In 1946 she boarded ship, and set sail, viâ India, on a new adventure to Singapore and Malaya, as it was then called, and still then British colonies, where she met many of you. As a war widow she threw her energies into running guesthouses for rehabiliating troops in Singapore, Kuala Lumpur, Macao and Hong Kong. She got caught up in the Chinese Civil War, was shelled by the Red Army while onboard an American gunboat, and even knew Generalissimo Chiang Kai-shek's mother before she fled to Taiwan with her husband-President after China fell to the communists.

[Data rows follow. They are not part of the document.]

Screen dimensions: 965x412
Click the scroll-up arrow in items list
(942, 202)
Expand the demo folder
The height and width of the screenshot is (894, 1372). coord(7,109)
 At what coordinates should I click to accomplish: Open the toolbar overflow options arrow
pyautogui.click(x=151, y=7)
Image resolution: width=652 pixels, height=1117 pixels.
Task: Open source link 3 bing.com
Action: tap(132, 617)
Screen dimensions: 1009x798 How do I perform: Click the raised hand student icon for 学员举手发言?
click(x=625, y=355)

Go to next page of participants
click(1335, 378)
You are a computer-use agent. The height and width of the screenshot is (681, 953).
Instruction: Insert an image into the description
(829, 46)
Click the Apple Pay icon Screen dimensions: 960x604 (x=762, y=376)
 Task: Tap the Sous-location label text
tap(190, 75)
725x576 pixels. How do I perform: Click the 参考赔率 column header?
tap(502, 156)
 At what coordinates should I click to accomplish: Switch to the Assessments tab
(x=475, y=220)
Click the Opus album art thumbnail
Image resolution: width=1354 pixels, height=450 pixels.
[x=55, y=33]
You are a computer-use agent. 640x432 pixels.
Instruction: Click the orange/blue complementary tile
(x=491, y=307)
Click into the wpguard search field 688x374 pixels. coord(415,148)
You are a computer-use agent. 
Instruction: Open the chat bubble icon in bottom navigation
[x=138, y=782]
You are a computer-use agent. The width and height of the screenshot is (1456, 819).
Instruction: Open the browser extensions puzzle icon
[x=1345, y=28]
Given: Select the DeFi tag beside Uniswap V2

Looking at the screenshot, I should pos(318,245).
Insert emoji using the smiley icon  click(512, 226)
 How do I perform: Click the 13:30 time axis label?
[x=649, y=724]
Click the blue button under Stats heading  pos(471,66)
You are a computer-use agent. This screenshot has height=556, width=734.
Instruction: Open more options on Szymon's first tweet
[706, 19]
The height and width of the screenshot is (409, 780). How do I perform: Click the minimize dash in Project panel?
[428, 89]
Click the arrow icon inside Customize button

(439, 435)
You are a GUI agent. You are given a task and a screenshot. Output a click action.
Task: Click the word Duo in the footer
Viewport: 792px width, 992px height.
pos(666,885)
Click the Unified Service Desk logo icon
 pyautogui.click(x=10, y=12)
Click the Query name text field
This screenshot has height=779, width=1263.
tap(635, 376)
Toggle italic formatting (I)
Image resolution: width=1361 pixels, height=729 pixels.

She did what many of us do when we lose a loved one - she kept busy - and being busy was definitely one of her hallmarks. She lost my grandfather, Keith, 20 years ago, when my brother Joshua was born, so was widowed twice. In addition to all her activities, she was involved in the Malayan Red Cross and worked for a time at a travel agent in Kuala Lumpur. She also loved antique furniture.
Grandma loved acting and the theatre, and produced numerous plays for the troops as well for the Kuala Lumpur Theatre Club. One or two of you here may have acted in her plays. She loved poetry and especially Wordsworth.
In 1953 she met my Grandfather, Keith, an architect working for the Malayan Government, married for the second time, and the next year my father, Christopher, was born, her only child. Little did she know that one day she would have seven Anglo-Norwegian grandchildren as part of her continuing legacy!
As if two world wars weren't enough, she also experienced the 'Emergency' in Malaya, and the brutalities of communist terrorism. For her own safety, she was once locked up with my father (then a little boy) in Changi Jail, Singapore, for their own protection from the communist bullets and bombs. Dad is always joking that he was once in jail and loves to look at the shocked faces of his first-time listeners!
My grandparents moved back to England when my father was a young teen, and to Cranleigh village in Surrey, as my father was still at boarding school there, as my grandfather had been, before him, before the war. It wasn't long before Grandma was busily involved in the local Conservative Party and the Imperial Cancer Research Fund, now known as Cancer Research UK. She came to be known as a hard and reliable worker. Grandma loved organising events and was as known for her exotic Asian cooking as my Grandpa was for his beer-making. She loved her garden, which always looked beautiful, and took pleasure in sharing it with others.
Marjorie Warren was, as one you wrote, "a great and brave lady, and special in every possible way". She will never be forgotten by those who knew her. Her death is the end of an era, and she will be sadly missed by family and friends alike. She is at least, now, without pain and at peace, and reunited with loved ones who long ago, and some more recently, crossed the veil of mortality into the Great Beyond. And in a few minutes her ashes will be laid to rest next to her husband, Keith, in the English soil she so much loved.
Thank you, every one of you, for being her friend and for taking the trouble of traveling, in many cases, a long way to be with us here today.